Copy exactly the lines that run from the one containing "The image size is (480, 325)." through the end of the entries, both ends included.
--- DATASET RECORDS Enclosed Below ---
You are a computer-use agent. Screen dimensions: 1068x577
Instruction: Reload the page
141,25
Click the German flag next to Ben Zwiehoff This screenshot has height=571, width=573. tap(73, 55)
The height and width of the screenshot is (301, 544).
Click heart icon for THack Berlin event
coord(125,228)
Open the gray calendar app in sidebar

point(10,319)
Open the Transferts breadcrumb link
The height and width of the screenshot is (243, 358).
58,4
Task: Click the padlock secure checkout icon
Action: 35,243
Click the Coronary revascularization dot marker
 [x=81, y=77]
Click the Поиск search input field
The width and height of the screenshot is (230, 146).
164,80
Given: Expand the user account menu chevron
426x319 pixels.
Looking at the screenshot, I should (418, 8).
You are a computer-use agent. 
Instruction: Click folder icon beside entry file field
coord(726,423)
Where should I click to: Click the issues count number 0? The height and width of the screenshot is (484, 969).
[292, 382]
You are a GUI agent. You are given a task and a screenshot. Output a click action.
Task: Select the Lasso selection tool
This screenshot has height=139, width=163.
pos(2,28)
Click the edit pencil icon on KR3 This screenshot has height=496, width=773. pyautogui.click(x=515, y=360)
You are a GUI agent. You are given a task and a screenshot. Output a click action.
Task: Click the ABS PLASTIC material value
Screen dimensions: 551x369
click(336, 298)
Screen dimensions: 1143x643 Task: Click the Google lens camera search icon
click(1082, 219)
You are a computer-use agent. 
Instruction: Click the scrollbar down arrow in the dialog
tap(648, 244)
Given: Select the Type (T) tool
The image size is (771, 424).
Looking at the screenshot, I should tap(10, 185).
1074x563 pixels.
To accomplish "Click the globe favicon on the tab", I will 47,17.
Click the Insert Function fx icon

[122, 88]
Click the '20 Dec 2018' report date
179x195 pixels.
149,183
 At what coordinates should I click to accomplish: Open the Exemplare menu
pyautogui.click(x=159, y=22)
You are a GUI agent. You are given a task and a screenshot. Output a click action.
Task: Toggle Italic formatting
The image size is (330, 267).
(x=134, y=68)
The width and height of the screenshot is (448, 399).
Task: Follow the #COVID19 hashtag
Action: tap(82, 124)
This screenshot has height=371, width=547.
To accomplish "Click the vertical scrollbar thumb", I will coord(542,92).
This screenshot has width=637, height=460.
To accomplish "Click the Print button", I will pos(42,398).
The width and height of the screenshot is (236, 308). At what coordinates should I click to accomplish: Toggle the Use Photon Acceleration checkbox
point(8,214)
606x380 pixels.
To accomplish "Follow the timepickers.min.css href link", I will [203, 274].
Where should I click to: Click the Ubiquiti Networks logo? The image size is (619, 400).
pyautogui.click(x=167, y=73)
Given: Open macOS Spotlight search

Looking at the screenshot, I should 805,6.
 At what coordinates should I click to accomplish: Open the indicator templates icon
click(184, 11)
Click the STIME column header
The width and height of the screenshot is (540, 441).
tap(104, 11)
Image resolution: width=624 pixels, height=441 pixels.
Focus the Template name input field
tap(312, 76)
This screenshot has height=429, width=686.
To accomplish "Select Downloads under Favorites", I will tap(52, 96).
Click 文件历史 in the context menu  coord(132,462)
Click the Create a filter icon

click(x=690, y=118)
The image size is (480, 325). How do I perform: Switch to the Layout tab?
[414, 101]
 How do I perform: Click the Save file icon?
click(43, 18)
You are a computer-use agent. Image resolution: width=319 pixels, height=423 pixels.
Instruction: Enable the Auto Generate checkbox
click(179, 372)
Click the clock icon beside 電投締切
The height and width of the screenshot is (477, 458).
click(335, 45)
--- End of Enclosed DATASET RECORDS ---
• RESPONSE TO THE TASK:
The image size is (480, 325). How do I perform: Switch to the Layout tab?
[414, 101]
 How do I perform: Click the Save file icon?
click(43, 18)
You are a computer-use agent. Image resolution: width=319 pixels, height=423 pixels.
Instruction: Enable the Auto Generate checkbox
click(179, 372)
Click the clock icon beside 電投締切
The height and width of the screenshot is (477, 458).
click(335, 45)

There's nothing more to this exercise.